As Sindi menjelaskan, “Nampak dari hadits ini bahwa urusan waktu puasa, lebaran dan idul adha, bukanlah urusan masing-masing individu, dan tidak boleh bersendiri dalam hal ini. Namun ini adalah urusan imam (pemerintah) dan al jama’ah. Oleh karena itu wajib bagi setiap orang untuk tunduk kepada imam dan al jama’ah dalam urusan ini. Dari hadits ini juga, jika seseorang melihat hilal namun imam menolak persaksiannya, maka hendaknya orang itu tidak menetapkan sesuatu bagi dirinya sendiri, melainkan ia hendaknya mengikuti al jama’ah” (Hasyiah As Sindi, 1/509).

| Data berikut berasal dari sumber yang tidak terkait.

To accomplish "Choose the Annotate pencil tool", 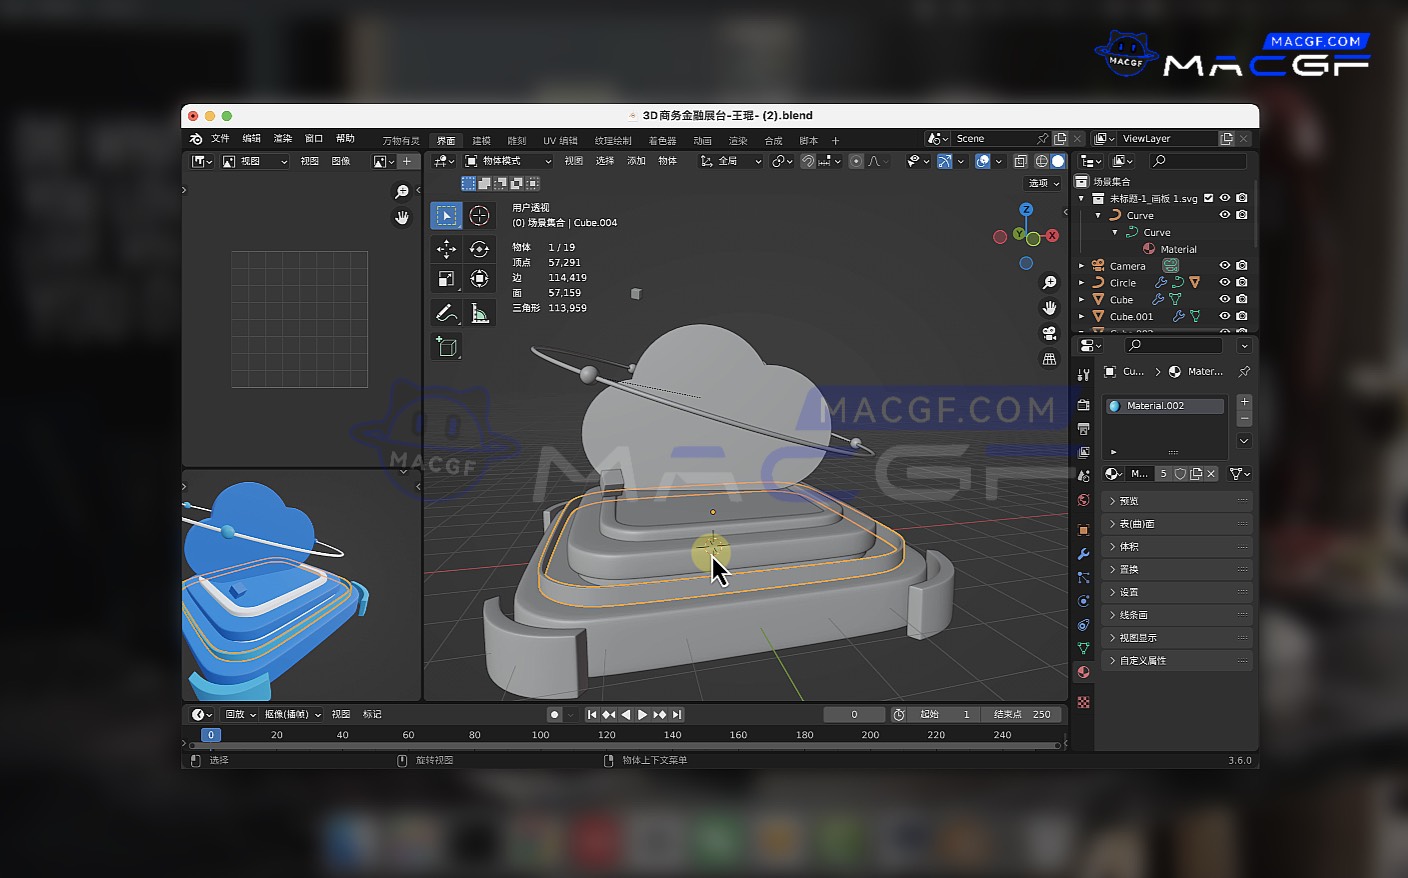I will point(446,313).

Hal ini juga sebagaimana yang dipraktekan di zaman Nabi Shallallahu’alaihi Wasallam dimana beliau berlaku sebagai kepala pemerintah. Sahabat Ibnu Umar radhiallahu’anhu berkata:
تَرَائِى النَّاسُ الْهِلَالَ، فَأَخْبَرْتُ رَسُولَ اللَّهِ صَلَّى اللهُ عَلَيْهِ وَسَلَّمَ، أَنِّي رَأَيْتُهُ فَصَامَهُ، وَأَمَرَ النَّاسَ بِصِيَامِهِ
“Orang-orang melihat hilal, maka aku kabarkan kepada Rasulullah Shallallahu’alaihi Wasallam bahwa aku melihatnya. Lalu beliau memerintahkan orang-orang untuk berpuasa” (HR. Abu Daud no. 2342, dishahihkan Al Albani dalam Shahih Sunan Abi Daud)
Hadits Ibnu Umar di atas menunjukkan bahwa urusan penetapan puasa diserahkan kepada pemerintah bukan diserahkan kepada masing-masing individu atau kelompok masyarakat.
Hal ini juga dalam rangka mengikuti firman Allah Ta’ala :
أطِيعُوا الله وأطِيعُوا الرَّسُولَ وَأُولى الأمْرِ مِنْكُمْ
“Taatlah kepada Allah dan taatlah kepada Rasul-Nya serta ulil amri kalian” (QS. An Nisa: 59)
Rasulullah Shallallahu’alaihi Wasallam juga bersabda:
اسمعوا وأطيعوا فإنما عليكم ما حملتم وعليهم ما حملوا
“Dengar dan taatlah (kepada penguasa). Karena yang jadi tanggungan kalian adalah yang wajib bagi kalian, dan yang jadi tanggungan mereka ada yang wajib bagi mereka” (HR. Muslim 1846)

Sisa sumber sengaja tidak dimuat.